__TASK BRIEF__. Every line below from the one with "Task: Switch to the Slide Show (幻灯片放映) tab" through the one with "Task: Open the Legend tab" should be retyped exactly, both ends included; no other lines and no pictures.

__Records contained in a dataset__.
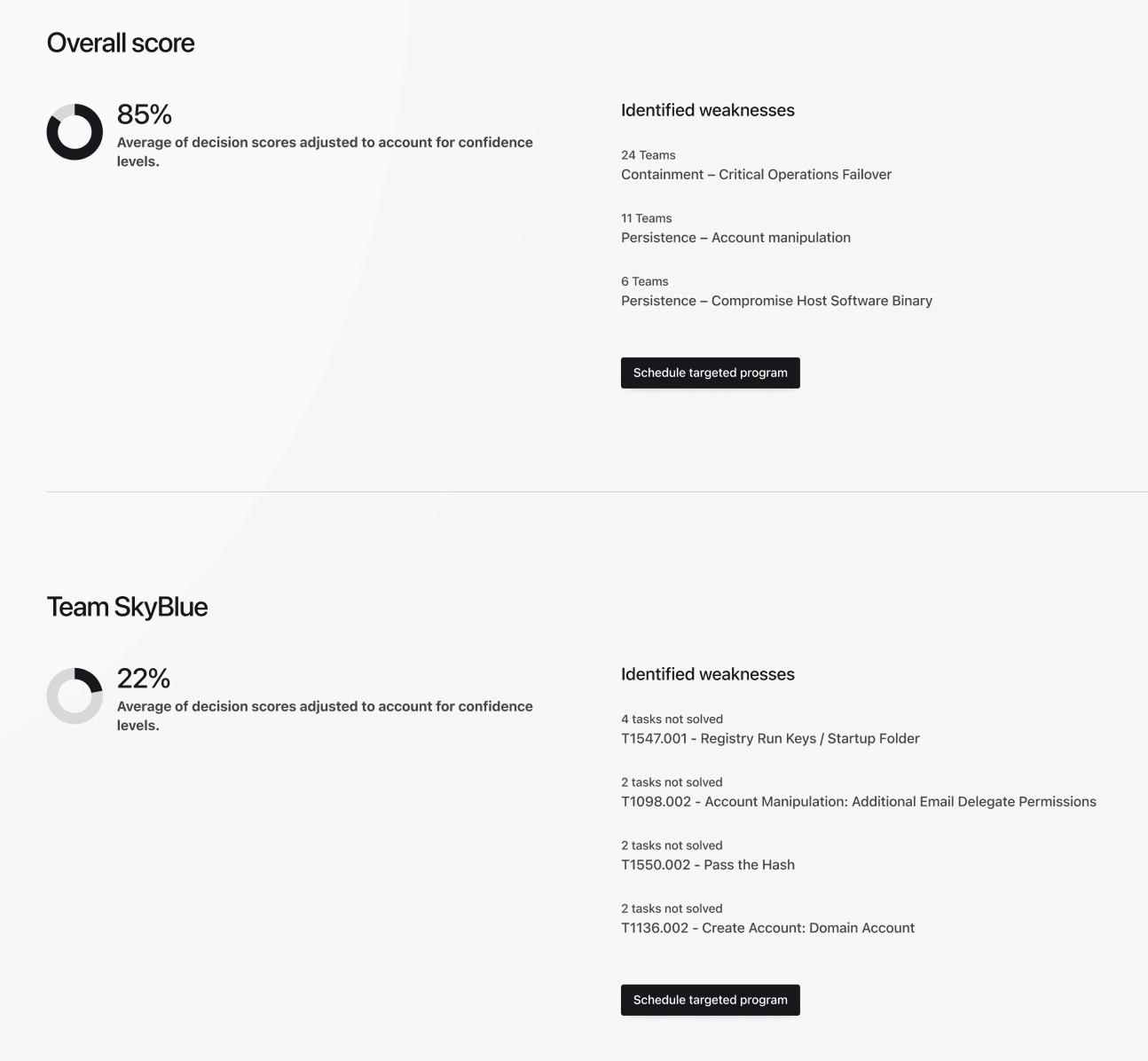
Task: Click the 4 tasks not solved label
Action: click(672, 719)
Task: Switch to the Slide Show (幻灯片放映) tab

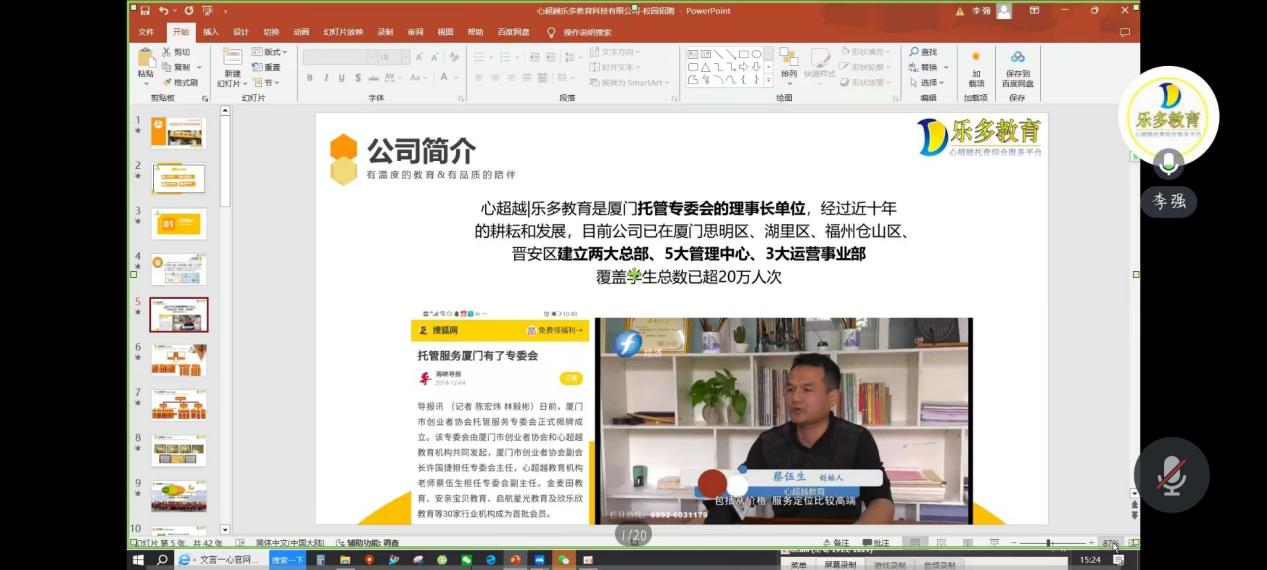Action: point(343,32)
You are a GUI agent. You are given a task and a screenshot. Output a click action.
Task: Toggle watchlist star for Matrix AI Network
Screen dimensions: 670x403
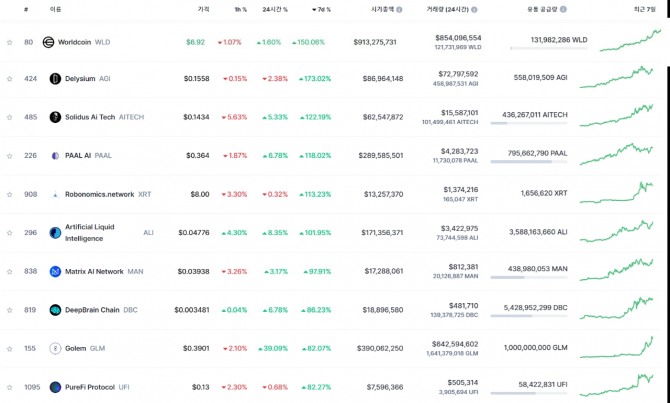[10, 271]
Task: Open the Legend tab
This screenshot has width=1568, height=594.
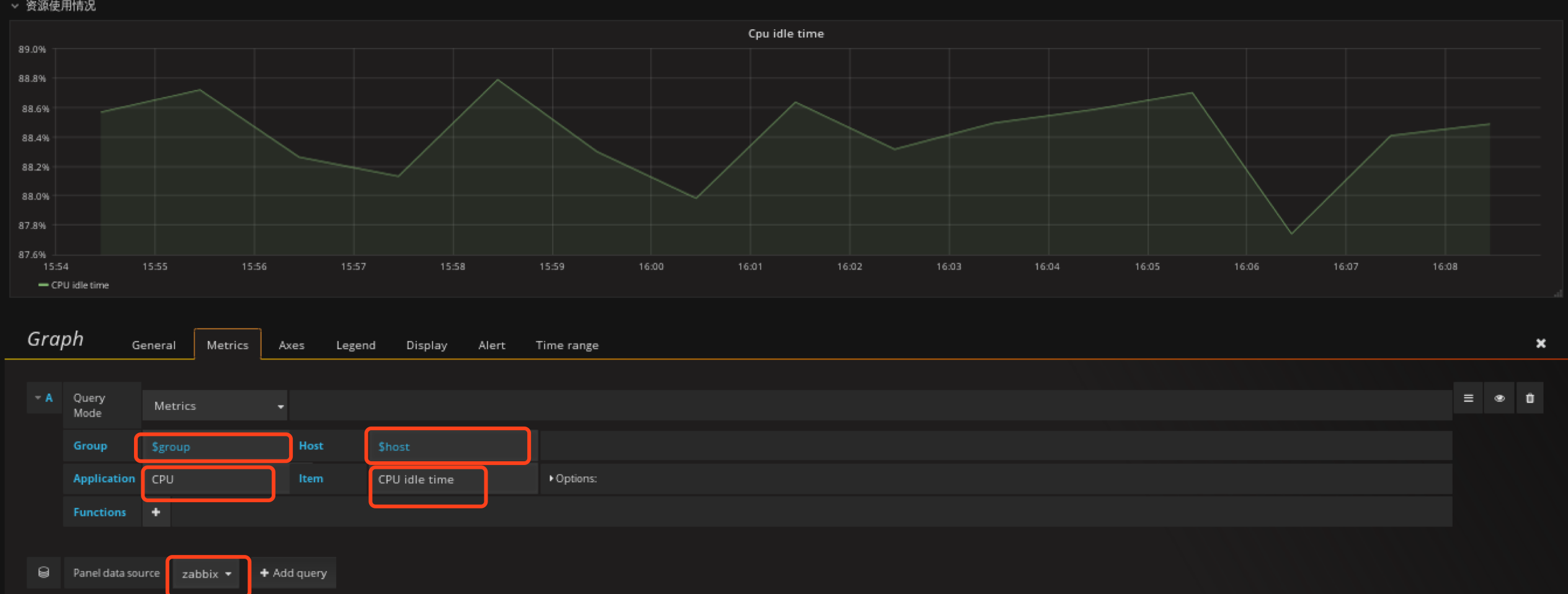Action: click(x=355, y=345)
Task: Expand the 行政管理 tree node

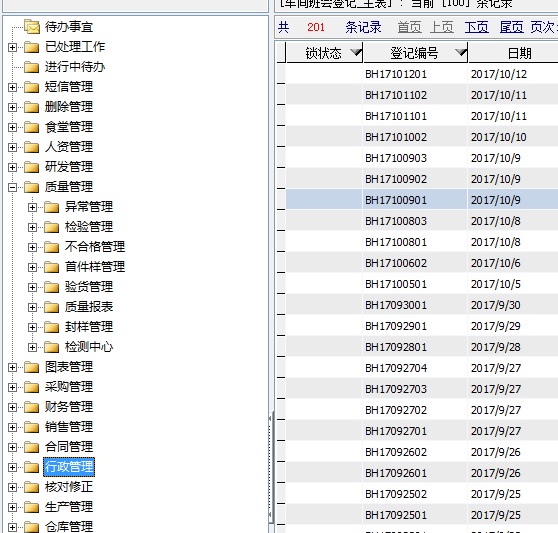Action: [x=12, y=467]
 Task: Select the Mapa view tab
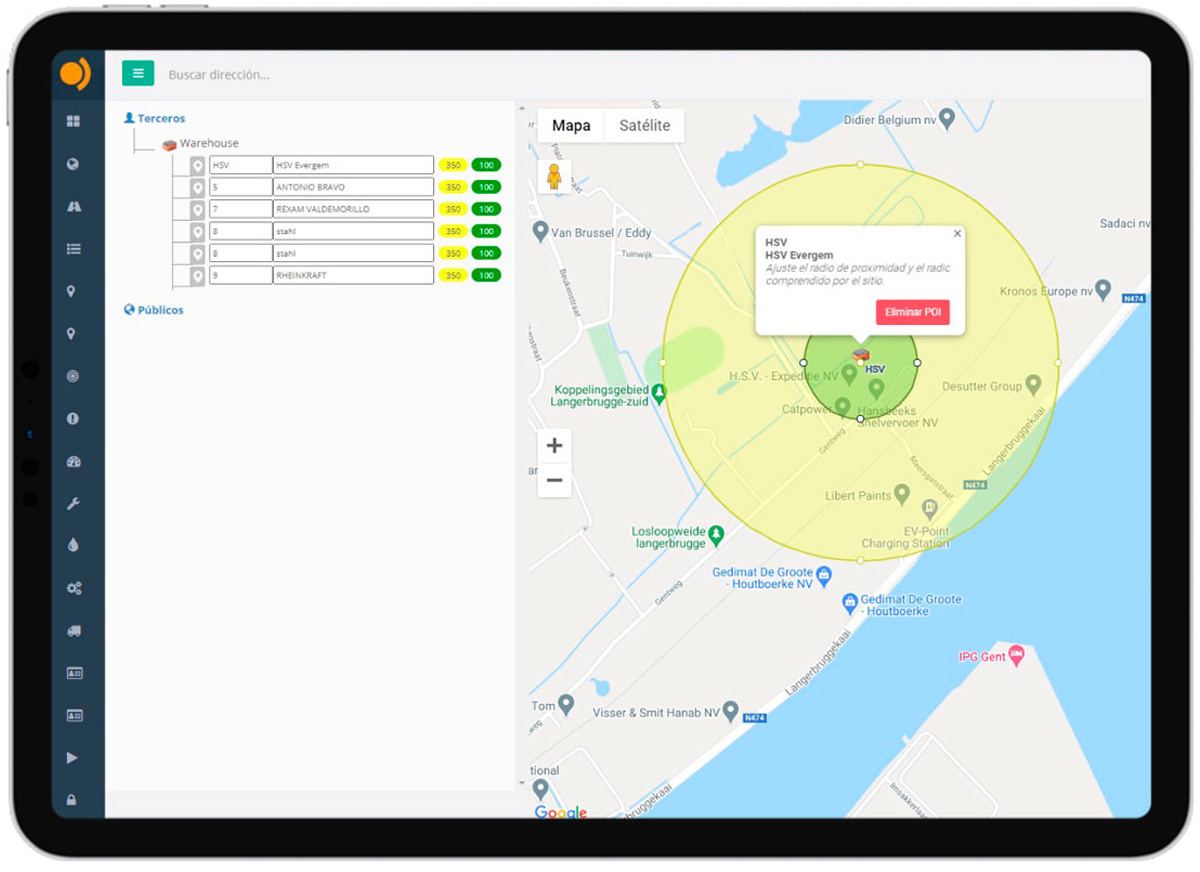point(571,126)
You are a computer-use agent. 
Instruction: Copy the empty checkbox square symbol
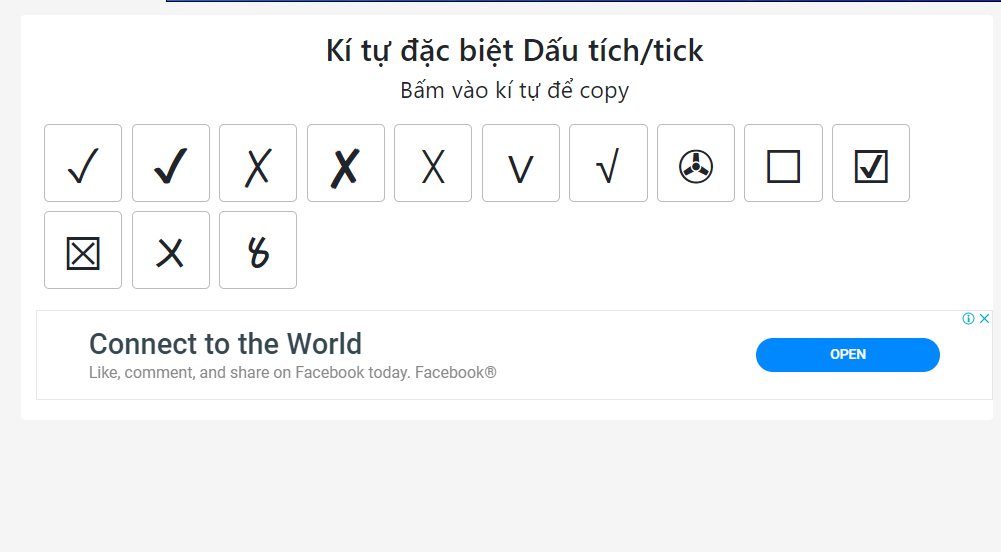pos(783,163)
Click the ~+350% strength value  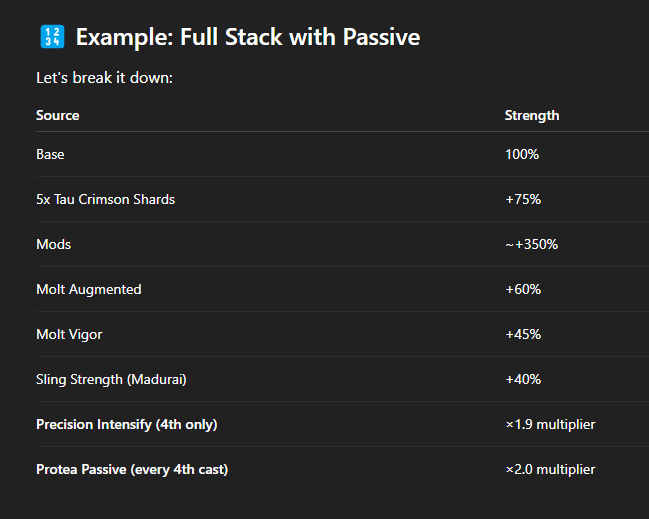(x=531, y=244)
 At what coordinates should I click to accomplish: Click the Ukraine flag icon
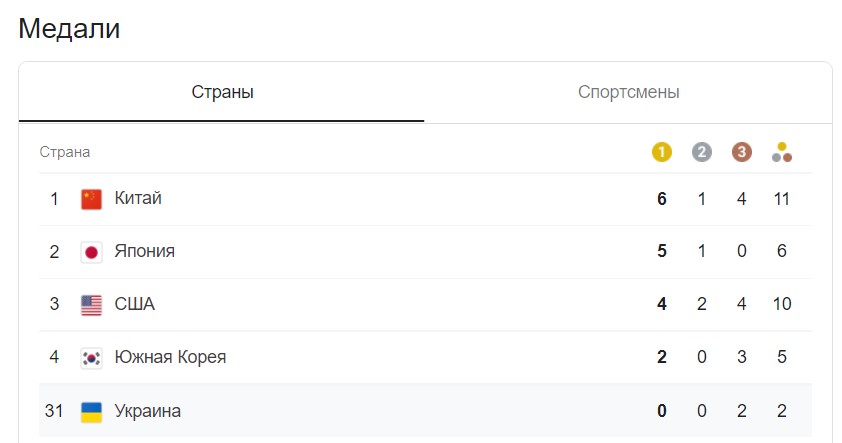point(91,411)
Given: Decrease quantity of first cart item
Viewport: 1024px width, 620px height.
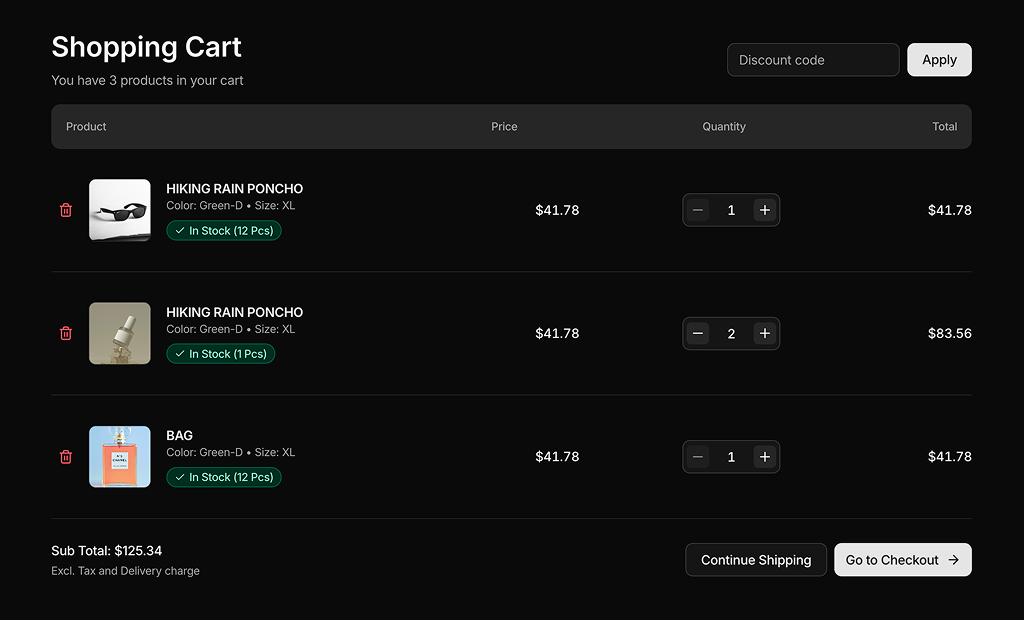Looking at the screenshot, I should pos(698,210).
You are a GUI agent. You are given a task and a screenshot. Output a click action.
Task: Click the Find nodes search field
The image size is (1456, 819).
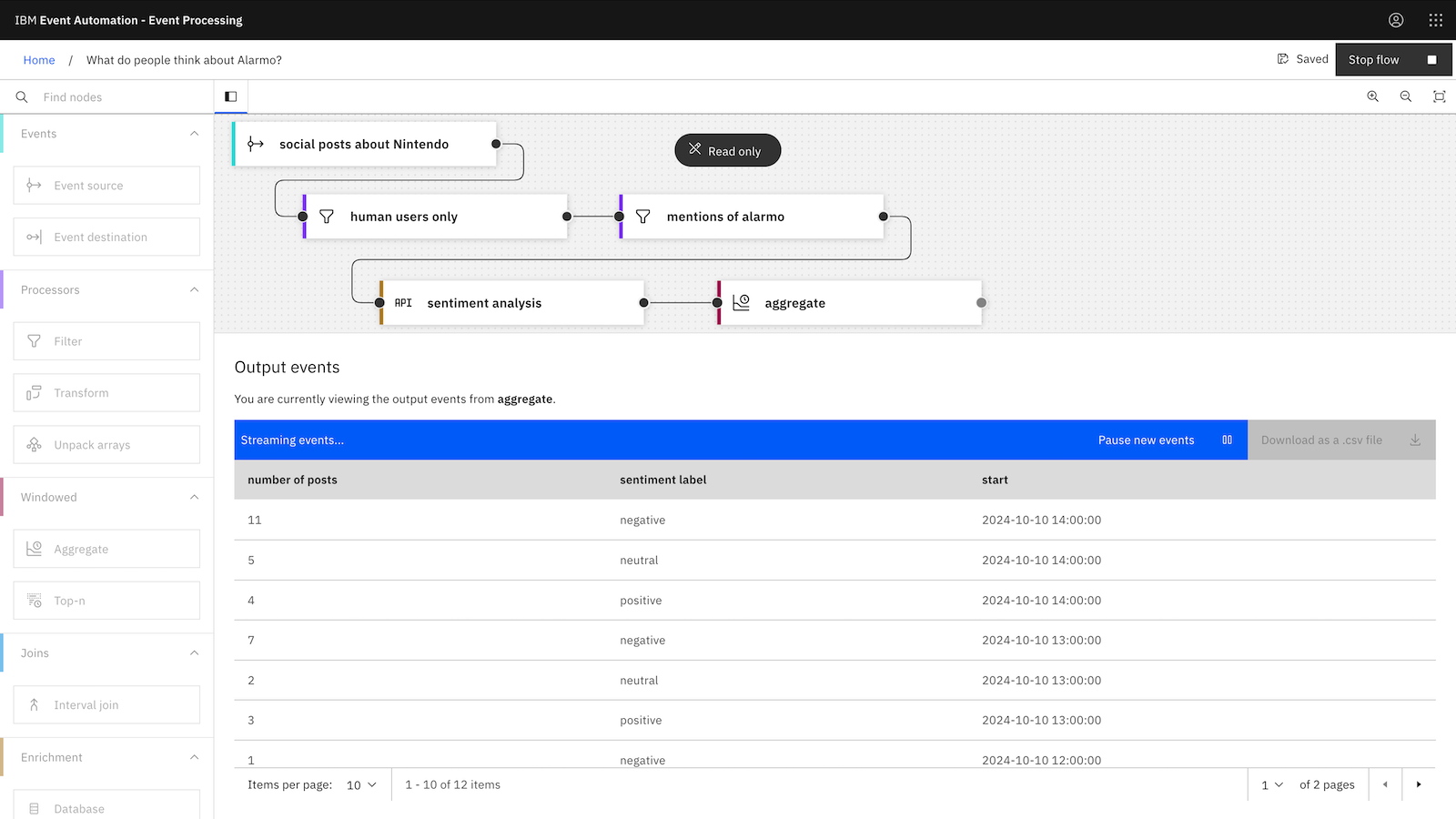click(x=118, y=97)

__RESPONSE TO THIS EXERCISE__.
Task: Switch to the Slide Show (幻灯片放映) tab

Action: point(343,32)
You are a GUI agent. You are given a task and a screenshot. Output a click action.
Task: Toggle watchlist star for Matrix AI Network
Screen dimensions: 670x403
[10, 271]
Task: Open the Legend tab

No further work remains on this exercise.